Well let me be the 1st to say WELCOME BACK...without hi-jacking the thread...


----------



## Indigo Bully Connection (Dec 21, 2006)

Thanks john


----------



## Aireal (Jul 2, 2010)

awww he is do cute, and growing like a weed, looks like you got yourself a little spitfire right there SF


----------



## MY MIKADO (Apr 7, 2006)

What a freaking cutie!!! I love Badger.


----------



## Saint Francis (Jun 2, 2010)

Indigo Bully Connection said:


> Nice to get to see some pictures of Badger, he looks great.

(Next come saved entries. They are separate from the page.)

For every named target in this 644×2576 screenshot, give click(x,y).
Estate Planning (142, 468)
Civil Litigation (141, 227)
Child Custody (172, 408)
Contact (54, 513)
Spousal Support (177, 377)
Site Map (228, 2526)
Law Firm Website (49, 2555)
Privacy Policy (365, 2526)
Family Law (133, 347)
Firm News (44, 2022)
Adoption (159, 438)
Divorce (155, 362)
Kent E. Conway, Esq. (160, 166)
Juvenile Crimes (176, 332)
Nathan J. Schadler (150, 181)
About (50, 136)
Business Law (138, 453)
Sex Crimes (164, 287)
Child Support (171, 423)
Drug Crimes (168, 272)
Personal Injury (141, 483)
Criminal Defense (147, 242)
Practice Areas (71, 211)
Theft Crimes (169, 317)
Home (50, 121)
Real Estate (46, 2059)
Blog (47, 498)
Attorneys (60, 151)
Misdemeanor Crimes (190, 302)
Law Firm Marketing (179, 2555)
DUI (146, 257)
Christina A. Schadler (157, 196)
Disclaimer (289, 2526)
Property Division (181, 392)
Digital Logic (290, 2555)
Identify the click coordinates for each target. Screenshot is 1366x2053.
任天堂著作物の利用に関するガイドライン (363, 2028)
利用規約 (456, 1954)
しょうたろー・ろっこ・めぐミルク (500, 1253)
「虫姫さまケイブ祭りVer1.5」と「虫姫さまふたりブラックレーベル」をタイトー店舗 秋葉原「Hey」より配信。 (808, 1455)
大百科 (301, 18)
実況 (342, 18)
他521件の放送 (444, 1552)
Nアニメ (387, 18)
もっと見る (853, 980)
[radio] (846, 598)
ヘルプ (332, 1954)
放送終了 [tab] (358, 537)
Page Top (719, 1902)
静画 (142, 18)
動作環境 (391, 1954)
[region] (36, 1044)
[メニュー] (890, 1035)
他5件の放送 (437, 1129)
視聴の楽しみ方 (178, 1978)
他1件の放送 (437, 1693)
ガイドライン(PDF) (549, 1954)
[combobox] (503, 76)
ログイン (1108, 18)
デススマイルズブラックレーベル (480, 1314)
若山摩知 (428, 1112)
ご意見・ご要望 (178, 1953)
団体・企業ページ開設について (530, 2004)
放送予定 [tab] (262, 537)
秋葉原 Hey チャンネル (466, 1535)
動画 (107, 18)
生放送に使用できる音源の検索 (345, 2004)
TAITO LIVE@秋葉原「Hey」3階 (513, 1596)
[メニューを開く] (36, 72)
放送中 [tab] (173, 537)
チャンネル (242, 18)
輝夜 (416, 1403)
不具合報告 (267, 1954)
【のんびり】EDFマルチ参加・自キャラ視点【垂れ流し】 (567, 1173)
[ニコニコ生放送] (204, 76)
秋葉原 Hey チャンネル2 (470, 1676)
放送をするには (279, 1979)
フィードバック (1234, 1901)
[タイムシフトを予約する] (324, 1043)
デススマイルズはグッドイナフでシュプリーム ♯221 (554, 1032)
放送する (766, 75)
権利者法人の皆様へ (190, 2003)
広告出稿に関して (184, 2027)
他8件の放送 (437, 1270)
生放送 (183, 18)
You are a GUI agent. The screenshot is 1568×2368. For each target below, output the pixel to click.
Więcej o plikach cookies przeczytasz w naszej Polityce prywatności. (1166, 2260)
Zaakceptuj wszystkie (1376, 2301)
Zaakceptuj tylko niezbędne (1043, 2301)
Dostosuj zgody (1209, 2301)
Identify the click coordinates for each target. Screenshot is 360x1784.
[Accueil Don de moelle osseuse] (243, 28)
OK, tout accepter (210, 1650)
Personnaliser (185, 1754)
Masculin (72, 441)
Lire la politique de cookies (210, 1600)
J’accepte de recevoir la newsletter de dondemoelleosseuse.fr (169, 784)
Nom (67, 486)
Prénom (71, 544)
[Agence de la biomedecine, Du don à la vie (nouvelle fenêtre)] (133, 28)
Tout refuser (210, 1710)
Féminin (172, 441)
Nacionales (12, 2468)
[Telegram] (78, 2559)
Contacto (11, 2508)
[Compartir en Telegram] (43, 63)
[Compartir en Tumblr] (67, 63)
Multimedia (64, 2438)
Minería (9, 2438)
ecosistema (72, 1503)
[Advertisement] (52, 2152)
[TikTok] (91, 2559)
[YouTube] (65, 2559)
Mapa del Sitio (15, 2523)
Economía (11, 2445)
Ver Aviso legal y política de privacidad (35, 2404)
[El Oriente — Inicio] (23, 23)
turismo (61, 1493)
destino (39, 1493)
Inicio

You can't beat the consistency of that line.


Thanks Shana, your opinion means as much to me as anyones!!! I know you are aware of the blood that flows thru Badger, and I appreciate your comment and confidentiality my friend


----------



## Saint Francis (Jun 2, 2010)

Aireal said:


> awww he is do cute, and growing like a weed, looks like you got yourself a little spitfire right there SF


....and p*ssing vinegar too LOL!!! Yeah, he is growing, or I'm shrinking!!! To what size I don't know, we will see. Thanks ever so much


----------



## Saint Francis (Jun 2, 2010)

MY MIKADO said:


> What a freaking cutie!!! I love Badger.


Oh Sharon, I know Badger loves you too, how could he not love one of the nicest people on this site, hands down!!! Freaking cutie, maybe....cutie freak, most definitely LOL!!! Thanks my friend


----------